An Arab diplomat in the league headquarters in Egypt meanwhile said the Arab League will hold an extraordinary session to discuss the unrest-torn nation on Wednesday. The ministers will receive a report on the mission to Syria and a "plan of action," said the official, who asked that his name not be used because of the sensitivity of the issue.

The uprising against Assad began in mid-March during a wave of anti-government protests in the Arab world that toppled autocrats in Tunisia, Egypt and Libya. The UN says that Assad’s crackdown has left more than 3,000 people dead.

While the specifics of the proposal were unknown, the opposition’s stance on dialogue with the regime is mixed. Some influential figures in the opposition have refused to talk to the Assad regime while the military crackdown continues; others see dialogue as a way out of the crisis.

In an interview published Sunday, Al-Assad warned the Middle East will burn if the West intervenes in his country’s 7-month-old uprising, threatening to turn the region into "tens of Afghanistans."

Al-Assad’s comments to Britain’s Sunday Telegraph were his harshest so far regarding the potential for foreign intervention. But they belie a growing concern over the possibility of some sort of Western military action after months of NATO airstrikes helped rebellious Libyans oust Qaddafi.

"Syria is the hub now in this region. It is the fault line, and if you play with the ground, you will cause an earthquake," Al-Assad said. "Do you want to see another Afghanistan, or tens of Afghanistans?"

Still the US and its allies have shown little appetite for intervening in another Arab nation in turmoil, and Syrian opposition leaders have not called for an armed uprising like the one in Libya and have for the most part opposed foreign intervention.

China, which together with Russia vetoed a UN Security Council resolution on Syria earlier this month, expressed support for the Arab mediation effort.

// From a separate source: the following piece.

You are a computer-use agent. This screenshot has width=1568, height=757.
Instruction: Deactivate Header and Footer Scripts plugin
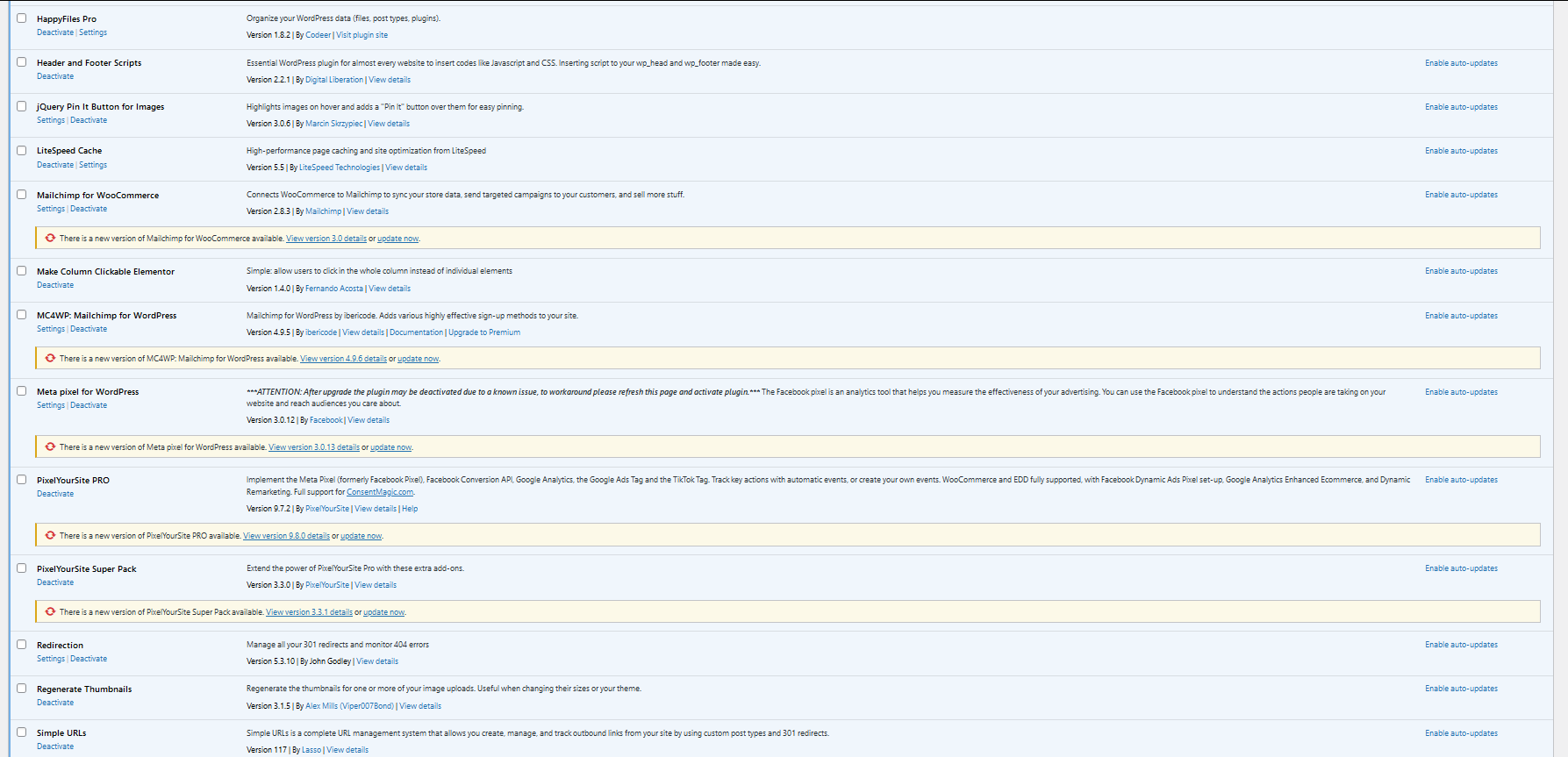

Its Middle East envoy Wu Sike said in Cairo he had told Assad in Damascus on Thursday that his regime’s deadly crackdown on dissent "cannot continue."

The Doha talks came as Syrian activists put mounting pressure on the Arab League to suspend Syria’s membership of the 22-member bloc. Activists across Syria organized protests on Sunday calling for the League to "freeze the membership" of Syria.

Meanwhile, the death toll in Syria continues to rise with at least seven people killed in violence on Sunday in several cities including Homs, Hama, Idlib and Deraa, the National Organization for Human Rights said in a statement.

Almost 100 people were killed in Syria on Friday and Saturday, the two bloodiest days yet of the uprising, among them 30 Syrian security agents and dozens of civilians, according to the Syrian Observatory for Human Rights, a Britain-based rights watchdog.